● GIVEN TASK: Update the lines of the records starting with the line that contains "Given: Navigate to the Home page" and going on through the end of the records, replacing "Navigate" with "Go" and leaving everything else unchanged. Give only those lines, without the pictures.

● DATASET EXCERPTS:
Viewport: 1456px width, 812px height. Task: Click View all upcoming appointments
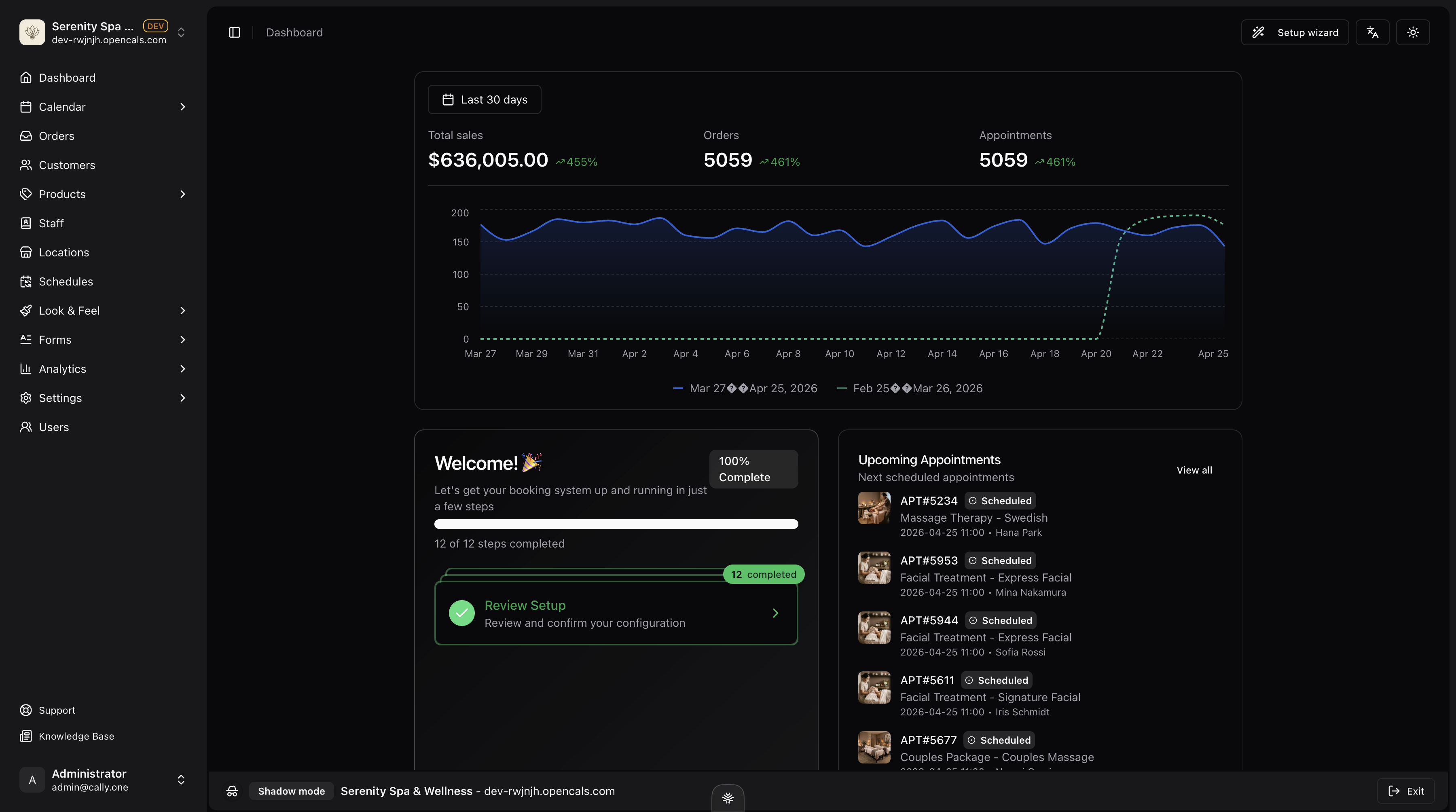point(1194,469)
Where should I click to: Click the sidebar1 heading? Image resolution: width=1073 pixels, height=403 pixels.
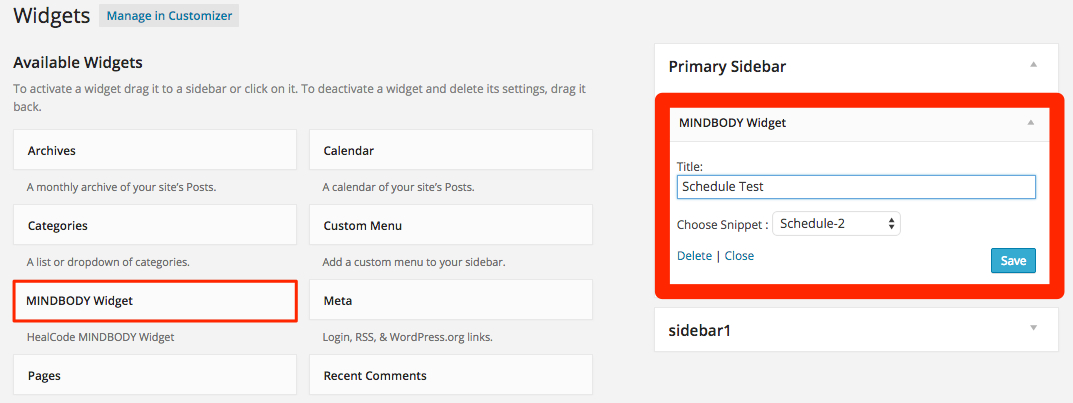pos(699,330)
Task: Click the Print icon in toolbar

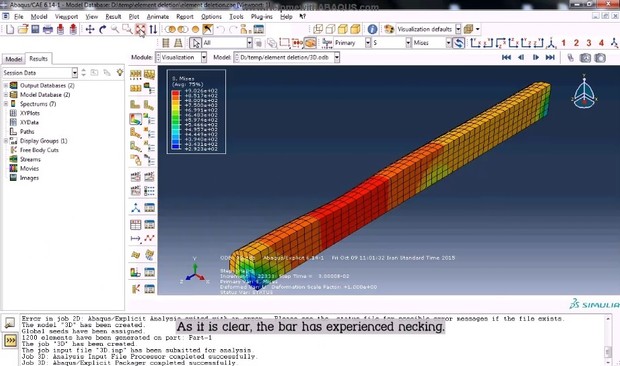Action: point(48,29)
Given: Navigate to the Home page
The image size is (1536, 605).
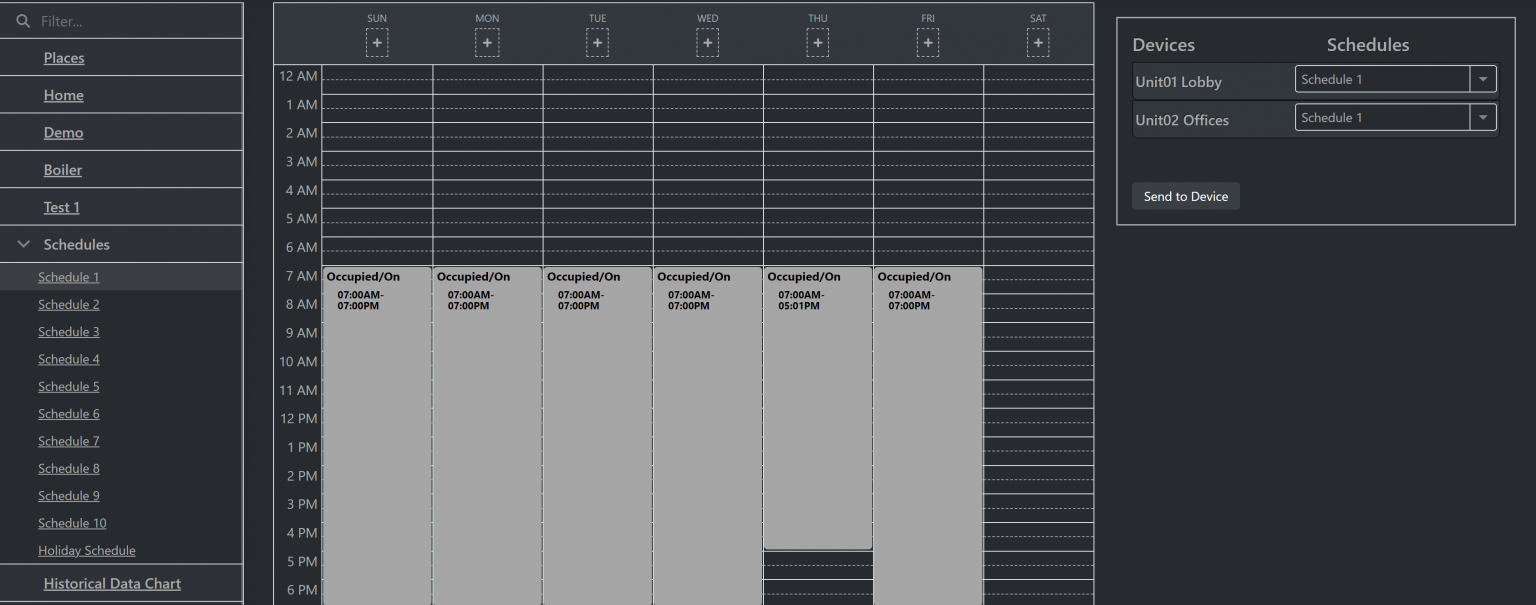Looking at the screenshot, I should [63, 94].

● SOLUTION TO THE PROBLEM:
Given: Go to the Home page
The image size is (1536, 605).
Looking at the screenshot, I should [63, 94].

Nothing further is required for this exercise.